Optimal granularity selection based on cost-sensitive sequential three-way decisions with rough fuzzy sets

Abstract

As an extension of Pawlak’s rough sets, rough fuzzy sets is proposed to deal with the target concept which is typically fuzzy or uncertain. It is worthwhile to introduce cost-sensitive learning into granular computing, as the granularity with the optimal cost can be selected. In the terms of decision making, test cost and decision cost are the most popular cost types. In the sequential three-way decisions (S3WD) models, the granularity is sensitive to the test cost. Meanwhile, the accuracy is sensitive to the decision cost. Selecting an optimal cost-sensitive granularity for problem solving is helpful for achieving optimal results at the lowest total cost in S3WD. However, it is difficult to evaluate test cost precisely and objectively in real-life applications, and existing works only focus on searching for the total cost as the objective function.
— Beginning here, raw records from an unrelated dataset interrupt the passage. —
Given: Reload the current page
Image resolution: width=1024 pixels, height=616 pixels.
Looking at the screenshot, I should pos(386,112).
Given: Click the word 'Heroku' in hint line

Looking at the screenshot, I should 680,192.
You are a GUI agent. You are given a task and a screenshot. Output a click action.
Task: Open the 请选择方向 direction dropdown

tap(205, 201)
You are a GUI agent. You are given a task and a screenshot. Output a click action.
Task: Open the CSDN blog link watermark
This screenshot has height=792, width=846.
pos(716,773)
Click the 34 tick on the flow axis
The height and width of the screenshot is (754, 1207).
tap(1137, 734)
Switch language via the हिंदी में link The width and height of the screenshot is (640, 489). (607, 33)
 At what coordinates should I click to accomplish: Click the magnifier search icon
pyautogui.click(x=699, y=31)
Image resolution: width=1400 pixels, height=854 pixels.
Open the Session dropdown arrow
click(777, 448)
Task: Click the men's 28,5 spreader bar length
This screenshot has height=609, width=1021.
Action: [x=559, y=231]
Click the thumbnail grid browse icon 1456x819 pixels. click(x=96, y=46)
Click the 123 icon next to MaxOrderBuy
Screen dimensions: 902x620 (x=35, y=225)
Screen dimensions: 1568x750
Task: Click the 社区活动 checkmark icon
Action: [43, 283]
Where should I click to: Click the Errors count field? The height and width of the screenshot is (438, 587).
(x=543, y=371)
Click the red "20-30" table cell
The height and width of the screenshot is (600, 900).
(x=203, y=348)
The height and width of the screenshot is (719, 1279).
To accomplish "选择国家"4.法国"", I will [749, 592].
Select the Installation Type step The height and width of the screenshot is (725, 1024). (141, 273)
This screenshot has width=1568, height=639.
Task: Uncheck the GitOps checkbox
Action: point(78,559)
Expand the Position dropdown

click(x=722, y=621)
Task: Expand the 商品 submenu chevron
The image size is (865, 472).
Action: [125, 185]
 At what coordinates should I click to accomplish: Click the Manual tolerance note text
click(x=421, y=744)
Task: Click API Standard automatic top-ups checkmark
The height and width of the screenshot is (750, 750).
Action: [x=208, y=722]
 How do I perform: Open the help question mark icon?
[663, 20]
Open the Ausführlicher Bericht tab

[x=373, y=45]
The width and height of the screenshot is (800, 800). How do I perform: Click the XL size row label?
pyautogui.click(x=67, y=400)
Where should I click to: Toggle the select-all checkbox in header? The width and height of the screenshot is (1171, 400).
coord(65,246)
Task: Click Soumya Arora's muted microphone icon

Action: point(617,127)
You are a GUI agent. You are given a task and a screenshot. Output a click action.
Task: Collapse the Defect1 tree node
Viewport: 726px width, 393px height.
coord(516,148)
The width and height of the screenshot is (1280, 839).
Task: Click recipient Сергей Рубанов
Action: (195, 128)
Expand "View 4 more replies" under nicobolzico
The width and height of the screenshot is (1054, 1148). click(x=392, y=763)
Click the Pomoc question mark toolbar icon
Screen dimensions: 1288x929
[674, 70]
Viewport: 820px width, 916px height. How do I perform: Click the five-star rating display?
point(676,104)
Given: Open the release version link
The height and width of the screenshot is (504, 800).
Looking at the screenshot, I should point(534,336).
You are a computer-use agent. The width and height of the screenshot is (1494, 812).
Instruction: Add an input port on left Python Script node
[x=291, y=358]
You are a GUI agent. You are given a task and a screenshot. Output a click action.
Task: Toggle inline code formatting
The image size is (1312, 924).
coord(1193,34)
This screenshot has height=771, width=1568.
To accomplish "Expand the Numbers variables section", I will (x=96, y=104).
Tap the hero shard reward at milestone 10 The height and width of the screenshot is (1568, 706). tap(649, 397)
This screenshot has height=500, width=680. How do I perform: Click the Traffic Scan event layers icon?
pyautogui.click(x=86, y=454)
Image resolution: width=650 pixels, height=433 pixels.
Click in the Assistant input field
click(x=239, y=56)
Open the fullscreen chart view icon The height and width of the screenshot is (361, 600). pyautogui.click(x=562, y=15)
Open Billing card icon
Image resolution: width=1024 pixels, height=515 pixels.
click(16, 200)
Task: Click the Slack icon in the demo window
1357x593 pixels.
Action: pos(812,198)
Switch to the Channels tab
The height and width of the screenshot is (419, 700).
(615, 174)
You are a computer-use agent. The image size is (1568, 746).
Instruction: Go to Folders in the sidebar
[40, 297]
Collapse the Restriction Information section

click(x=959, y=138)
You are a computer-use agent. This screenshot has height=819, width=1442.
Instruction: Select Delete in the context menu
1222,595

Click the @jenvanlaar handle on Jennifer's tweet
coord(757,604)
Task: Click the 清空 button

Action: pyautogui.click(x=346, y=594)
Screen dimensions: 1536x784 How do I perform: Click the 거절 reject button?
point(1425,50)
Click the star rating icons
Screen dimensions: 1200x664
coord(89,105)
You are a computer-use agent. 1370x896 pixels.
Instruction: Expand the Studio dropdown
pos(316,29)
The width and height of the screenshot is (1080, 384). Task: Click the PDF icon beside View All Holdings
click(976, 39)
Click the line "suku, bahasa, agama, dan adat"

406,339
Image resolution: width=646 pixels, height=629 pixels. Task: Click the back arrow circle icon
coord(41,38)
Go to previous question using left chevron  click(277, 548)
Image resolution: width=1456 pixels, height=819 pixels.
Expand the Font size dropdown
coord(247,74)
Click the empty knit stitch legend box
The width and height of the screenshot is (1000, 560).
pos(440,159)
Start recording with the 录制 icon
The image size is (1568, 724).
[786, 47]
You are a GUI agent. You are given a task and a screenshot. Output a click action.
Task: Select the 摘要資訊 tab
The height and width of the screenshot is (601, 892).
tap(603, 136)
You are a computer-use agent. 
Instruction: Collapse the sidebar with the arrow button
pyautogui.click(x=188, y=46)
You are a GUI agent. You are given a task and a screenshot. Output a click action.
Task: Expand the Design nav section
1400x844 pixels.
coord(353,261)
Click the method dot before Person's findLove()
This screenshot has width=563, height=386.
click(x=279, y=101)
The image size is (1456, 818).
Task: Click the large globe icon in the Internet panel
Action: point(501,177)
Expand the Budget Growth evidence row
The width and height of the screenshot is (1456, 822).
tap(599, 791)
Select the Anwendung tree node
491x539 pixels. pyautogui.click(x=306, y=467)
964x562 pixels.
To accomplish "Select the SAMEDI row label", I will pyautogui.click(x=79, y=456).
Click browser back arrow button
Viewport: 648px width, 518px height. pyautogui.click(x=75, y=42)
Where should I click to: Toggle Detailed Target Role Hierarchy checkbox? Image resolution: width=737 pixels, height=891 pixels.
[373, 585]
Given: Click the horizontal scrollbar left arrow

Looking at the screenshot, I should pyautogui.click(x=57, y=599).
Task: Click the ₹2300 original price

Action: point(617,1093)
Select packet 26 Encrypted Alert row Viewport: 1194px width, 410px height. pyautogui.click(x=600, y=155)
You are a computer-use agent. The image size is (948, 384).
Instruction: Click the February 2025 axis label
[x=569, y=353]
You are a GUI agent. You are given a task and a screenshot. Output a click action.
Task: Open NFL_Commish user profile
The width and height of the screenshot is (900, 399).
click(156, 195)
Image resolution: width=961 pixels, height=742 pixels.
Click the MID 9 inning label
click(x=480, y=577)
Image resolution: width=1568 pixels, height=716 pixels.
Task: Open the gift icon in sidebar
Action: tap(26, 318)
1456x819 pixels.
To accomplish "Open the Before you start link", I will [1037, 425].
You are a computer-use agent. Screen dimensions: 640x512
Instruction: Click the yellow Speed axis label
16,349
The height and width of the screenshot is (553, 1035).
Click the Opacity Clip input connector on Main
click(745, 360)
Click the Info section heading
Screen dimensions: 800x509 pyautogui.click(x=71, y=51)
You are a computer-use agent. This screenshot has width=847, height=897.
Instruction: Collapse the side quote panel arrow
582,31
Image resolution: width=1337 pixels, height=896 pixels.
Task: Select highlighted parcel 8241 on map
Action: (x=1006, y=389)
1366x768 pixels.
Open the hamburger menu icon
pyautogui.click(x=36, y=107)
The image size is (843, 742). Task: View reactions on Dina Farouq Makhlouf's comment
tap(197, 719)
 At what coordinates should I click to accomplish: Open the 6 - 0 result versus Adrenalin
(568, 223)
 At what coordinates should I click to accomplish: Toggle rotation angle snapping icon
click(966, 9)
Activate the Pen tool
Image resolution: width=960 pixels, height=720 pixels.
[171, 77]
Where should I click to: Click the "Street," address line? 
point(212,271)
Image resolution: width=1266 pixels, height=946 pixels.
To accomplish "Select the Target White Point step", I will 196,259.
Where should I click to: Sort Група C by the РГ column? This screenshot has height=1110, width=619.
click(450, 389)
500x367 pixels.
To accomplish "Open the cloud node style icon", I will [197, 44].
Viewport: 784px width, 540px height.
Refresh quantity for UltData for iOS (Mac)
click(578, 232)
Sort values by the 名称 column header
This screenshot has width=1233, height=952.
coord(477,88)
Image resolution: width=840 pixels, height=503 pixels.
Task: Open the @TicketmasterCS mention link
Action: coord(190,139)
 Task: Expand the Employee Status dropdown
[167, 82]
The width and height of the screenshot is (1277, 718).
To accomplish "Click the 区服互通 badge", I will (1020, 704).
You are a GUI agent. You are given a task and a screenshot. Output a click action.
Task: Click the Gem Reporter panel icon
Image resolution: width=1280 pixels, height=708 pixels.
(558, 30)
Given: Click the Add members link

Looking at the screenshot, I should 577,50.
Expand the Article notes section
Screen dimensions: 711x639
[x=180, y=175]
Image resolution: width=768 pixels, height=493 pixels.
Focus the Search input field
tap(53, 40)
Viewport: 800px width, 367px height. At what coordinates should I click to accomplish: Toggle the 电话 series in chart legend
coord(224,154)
In this paper, we firstly present a sequential three-way decisions model with rough fuzzy sets (S3WDRFS). Then, for S3WDRFS and its three regions, the changing rules of their decision cost are revealed in a hierarchical granular structure. By considering user requirements, we propose an optimization mechanism to achieve the optimal cost-sensitive granularity selection based on S3WDRFS model. Finally, the experimental results demonstrate that exemplary optimal granularities can be obtained for high quality decision-making under certain constraints.